Ce qui est offert ici, c’est une vision de la restauration de l’ère auto-industrielle fondée sur l’exploitation du  charbon, du pétrole et de l’acier. Une vision où l’économie américaine domine à nouveau le monde comme en 1960.  Et où, les hommes en col bleu dominent leur foyer et leur petite femme renvoyée du bureau à leur place subalterne en cuisine. Ce programme reflète aussi un « keynésianisme accidentel »  qui intrigue certains économistes de gauche comme Dean Baker[17], mais qui a peu de chances de survivre dans ce Congrès républicain, ultralibéral.  Paul Ryan va chercher à le transformer en un programme de crédits pour le secteur privé qui n’inclura que peu de fonds pour des investissements dans les grands travaux publics. Donc réductions d’impôts oui, dépenses gouvernementales, non. Et surtout, les femmes au foyer ! Et un modèle clientéliste[18].

Le cabinet

Sur la liste officielle, il est frappant de constater la foule d’anciens officiers militaires – surtout des Marines américains – qui sont dans la course pour les postes de politique étrangère et de sécurité : les généraux Flynn, Mattis et Petraeus qui ont été tous mis à la retraite pendant l’administration Obama. Un des trois, Le général James Mattis des Marines a la réputation d’être un militaire très sérieux, et il est probable qui sera le prochain secrétaire de la défense. Thomas Ricks a beaucoup d’estime pour son intelligence, l’intégrité et sa culture militaire profonde : des qualités qui pourraient être aussi des handicaps possibles pour sa candidature.[19]

Michael Flynn sera le prochain conseiller à la sécurité nationale, il est réputé être un guerrier expérimenté qui a mis en place les équipes des chasseurs d’hommes des Forces spéciales en Afghanistan. Il est aussi réputé être un croisé islamophobe et très russophile[20], pour ne pas dire un fou furieux de plus en plus dérangé[21]. Son approche sera confortée par la nomination de son adjointe, Madame K.T. McFarland, qui a servi dans les trois administrations Bush (père et fils) et qui était une commentatrice sur Fox News, une chaîne de télé très critique à l’égard de l’Administration Obama et sa gestion de la guerre contre l’ « islamisme radical »[22].

→ **Tâches à réaliser**:
- 1) Quels généraux l'extrait cite-t-il dans sa liste des candidats aux postes de politique étrangère et de sécurité ? Nommez-les tous.
- 2) Reproduisez le passage de l'extrait qui commence par « Ce qui est offert » et se poursuit jusqu'à « un modèle clientéliste[18]. ».
- 3) Selon l'extrait, quel poste Michael Flynn occupera-t-il ?
Les lignes qui suivent proviennent d'une autre source que l'extrait.

(Entrées enregistrées)
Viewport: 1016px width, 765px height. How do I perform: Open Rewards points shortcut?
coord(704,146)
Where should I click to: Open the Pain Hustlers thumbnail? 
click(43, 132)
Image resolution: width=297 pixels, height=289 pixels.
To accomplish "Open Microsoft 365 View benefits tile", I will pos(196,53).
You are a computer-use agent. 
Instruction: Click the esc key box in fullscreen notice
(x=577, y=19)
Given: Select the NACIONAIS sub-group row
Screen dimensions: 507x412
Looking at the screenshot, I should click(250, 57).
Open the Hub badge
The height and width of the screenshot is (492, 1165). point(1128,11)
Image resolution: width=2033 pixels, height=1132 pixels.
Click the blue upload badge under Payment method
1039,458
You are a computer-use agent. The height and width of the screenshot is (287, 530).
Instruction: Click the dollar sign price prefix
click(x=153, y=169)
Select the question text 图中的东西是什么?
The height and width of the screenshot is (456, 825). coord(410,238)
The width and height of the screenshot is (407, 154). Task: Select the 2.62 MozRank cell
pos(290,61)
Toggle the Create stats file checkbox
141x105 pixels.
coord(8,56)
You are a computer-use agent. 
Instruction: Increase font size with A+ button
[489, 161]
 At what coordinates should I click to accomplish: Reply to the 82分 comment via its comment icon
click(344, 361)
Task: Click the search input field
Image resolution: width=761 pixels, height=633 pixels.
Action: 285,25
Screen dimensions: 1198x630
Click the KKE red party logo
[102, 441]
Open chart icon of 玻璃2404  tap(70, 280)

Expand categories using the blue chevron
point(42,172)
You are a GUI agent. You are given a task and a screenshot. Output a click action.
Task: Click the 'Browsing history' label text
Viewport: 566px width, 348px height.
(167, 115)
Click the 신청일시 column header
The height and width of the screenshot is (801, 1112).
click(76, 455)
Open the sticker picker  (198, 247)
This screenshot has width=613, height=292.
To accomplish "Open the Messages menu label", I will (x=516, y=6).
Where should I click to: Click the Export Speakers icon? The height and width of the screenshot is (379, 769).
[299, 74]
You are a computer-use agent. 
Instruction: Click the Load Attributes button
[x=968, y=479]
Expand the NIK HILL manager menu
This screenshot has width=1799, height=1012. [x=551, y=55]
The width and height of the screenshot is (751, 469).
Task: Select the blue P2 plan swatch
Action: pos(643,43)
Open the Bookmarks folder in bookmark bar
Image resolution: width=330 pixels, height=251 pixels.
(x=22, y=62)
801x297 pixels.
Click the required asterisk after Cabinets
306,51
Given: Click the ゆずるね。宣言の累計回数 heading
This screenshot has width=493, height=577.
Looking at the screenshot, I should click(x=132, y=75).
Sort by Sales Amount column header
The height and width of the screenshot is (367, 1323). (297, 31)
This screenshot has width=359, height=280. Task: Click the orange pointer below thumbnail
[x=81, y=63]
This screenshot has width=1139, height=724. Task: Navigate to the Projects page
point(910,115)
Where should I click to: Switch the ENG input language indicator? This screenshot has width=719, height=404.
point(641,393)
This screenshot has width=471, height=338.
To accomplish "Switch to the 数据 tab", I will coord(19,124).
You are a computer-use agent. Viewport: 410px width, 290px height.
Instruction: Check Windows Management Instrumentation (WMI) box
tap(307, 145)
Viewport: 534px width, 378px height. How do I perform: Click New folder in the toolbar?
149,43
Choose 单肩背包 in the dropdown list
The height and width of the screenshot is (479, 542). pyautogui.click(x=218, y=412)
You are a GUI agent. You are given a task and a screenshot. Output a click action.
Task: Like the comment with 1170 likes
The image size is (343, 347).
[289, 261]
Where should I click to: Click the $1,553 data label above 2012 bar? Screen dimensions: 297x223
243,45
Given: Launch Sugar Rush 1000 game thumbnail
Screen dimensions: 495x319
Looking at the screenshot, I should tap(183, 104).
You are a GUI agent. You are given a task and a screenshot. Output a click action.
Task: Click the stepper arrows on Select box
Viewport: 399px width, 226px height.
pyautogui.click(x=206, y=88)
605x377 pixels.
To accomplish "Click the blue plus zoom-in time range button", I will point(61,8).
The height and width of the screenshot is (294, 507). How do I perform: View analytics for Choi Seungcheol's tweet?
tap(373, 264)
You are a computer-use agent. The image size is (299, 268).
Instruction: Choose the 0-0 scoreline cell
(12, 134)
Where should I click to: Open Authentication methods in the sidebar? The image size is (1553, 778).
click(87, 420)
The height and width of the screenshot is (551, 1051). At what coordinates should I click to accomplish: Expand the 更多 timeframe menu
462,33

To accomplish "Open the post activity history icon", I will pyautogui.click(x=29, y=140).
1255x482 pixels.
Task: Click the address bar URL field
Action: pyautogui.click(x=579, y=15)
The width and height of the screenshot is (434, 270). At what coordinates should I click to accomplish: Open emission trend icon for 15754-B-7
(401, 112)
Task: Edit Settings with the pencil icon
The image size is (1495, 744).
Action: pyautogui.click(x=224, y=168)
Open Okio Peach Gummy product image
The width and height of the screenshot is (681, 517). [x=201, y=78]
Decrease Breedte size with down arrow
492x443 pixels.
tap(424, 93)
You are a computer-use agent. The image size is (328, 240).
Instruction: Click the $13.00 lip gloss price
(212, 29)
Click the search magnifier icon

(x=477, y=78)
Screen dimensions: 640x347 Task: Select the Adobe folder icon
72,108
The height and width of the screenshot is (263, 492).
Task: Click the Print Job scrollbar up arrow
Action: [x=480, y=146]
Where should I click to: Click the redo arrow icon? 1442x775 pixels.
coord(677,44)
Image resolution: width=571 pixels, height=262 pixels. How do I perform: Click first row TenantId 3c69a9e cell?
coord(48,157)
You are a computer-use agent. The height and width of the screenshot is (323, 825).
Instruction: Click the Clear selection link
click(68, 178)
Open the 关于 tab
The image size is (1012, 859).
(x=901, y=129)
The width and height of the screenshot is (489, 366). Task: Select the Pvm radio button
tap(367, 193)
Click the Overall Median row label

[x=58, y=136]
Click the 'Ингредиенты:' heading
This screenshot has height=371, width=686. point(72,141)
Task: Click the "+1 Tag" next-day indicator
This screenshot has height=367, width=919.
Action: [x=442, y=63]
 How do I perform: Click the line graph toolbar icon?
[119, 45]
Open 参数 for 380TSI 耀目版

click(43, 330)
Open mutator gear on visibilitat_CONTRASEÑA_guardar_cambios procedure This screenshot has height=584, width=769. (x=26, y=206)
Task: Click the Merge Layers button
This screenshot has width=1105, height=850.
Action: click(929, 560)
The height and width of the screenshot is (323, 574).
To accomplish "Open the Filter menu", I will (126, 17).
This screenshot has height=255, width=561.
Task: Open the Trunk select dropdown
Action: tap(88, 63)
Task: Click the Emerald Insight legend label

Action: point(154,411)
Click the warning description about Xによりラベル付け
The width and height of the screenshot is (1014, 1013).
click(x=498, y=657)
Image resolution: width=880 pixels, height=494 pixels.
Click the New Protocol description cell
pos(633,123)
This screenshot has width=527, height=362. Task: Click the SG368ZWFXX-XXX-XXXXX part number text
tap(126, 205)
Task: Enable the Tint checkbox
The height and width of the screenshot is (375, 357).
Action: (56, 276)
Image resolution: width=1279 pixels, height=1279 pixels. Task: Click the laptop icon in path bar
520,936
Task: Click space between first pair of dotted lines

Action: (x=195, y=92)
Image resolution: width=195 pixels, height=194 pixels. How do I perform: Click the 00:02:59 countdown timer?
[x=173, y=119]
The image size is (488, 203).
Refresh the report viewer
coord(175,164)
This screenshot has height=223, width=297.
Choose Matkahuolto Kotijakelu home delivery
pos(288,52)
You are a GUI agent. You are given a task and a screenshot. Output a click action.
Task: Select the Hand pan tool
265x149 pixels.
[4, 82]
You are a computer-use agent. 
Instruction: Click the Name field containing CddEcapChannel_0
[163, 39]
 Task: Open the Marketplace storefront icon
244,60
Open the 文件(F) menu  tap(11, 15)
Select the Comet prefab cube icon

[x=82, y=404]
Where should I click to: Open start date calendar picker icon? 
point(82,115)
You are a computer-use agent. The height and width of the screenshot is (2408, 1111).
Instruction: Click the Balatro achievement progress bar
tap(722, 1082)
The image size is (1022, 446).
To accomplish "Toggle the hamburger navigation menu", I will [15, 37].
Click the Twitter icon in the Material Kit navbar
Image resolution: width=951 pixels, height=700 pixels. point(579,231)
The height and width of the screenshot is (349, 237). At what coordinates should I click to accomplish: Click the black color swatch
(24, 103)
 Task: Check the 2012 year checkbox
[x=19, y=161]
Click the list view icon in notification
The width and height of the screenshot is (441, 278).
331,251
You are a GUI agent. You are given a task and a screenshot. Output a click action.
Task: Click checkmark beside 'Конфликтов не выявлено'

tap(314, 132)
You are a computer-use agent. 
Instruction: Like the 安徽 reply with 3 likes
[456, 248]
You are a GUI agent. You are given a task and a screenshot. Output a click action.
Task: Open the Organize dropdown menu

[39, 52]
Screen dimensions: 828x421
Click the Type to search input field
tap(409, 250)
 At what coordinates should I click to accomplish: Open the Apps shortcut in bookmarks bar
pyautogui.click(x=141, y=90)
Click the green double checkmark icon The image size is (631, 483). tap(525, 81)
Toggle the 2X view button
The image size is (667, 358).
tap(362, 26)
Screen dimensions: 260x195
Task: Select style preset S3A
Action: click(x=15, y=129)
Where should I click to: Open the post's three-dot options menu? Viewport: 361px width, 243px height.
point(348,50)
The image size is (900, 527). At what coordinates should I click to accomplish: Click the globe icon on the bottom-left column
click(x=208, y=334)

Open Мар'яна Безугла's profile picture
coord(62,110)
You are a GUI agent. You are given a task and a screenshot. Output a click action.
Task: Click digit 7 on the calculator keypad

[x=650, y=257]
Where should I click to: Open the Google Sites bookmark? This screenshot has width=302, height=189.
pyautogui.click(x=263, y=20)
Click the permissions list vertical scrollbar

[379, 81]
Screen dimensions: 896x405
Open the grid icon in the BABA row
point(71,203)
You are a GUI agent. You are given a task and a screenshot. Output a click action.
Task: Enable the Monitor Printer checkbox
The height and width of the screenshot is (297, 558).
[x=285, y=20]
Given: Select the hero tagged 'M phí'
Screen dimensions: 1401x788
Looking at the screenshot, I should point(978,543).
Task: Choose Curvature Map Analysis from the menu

→ **Exercice corrigé**:
- 1) Flynn, Mattis et Petraeus.

- 2)
Ce qui est offert ici, c’est une vision de la restauration de l’ère auto-industrielle fondée sur l’exploitation du  charbon, du pétrole et de l’acier. Une vision où l’économie américaine domine à nouveau le monde comme en 1960.  Et où, les hommes en col bleu dominent leur foyer et leur petite femme renvoyée du bureau à leur place subalterne en cuisine. Ce programme reflète aussi un « keynésianisme accidentel »  qui intrigue certains économistes de gauche comme Dean Baker[17], mais qui a peu de chances de survivre dans ce Congrès républicain, ultralibéral.  Paul Ryan va chercher à le transformer en un programme de crédits pour le secteur privé qui n’inclura que peu de fonds pour des investissements dans les grands travaux publics. Donc réductions d’impôts oui, dépenses gouvernementales, non. Et surtout, les femmes au foyer ! Et un modèle clientéliste[18].

- 3) Il sera le prochain conseiller à la sécurité nationale.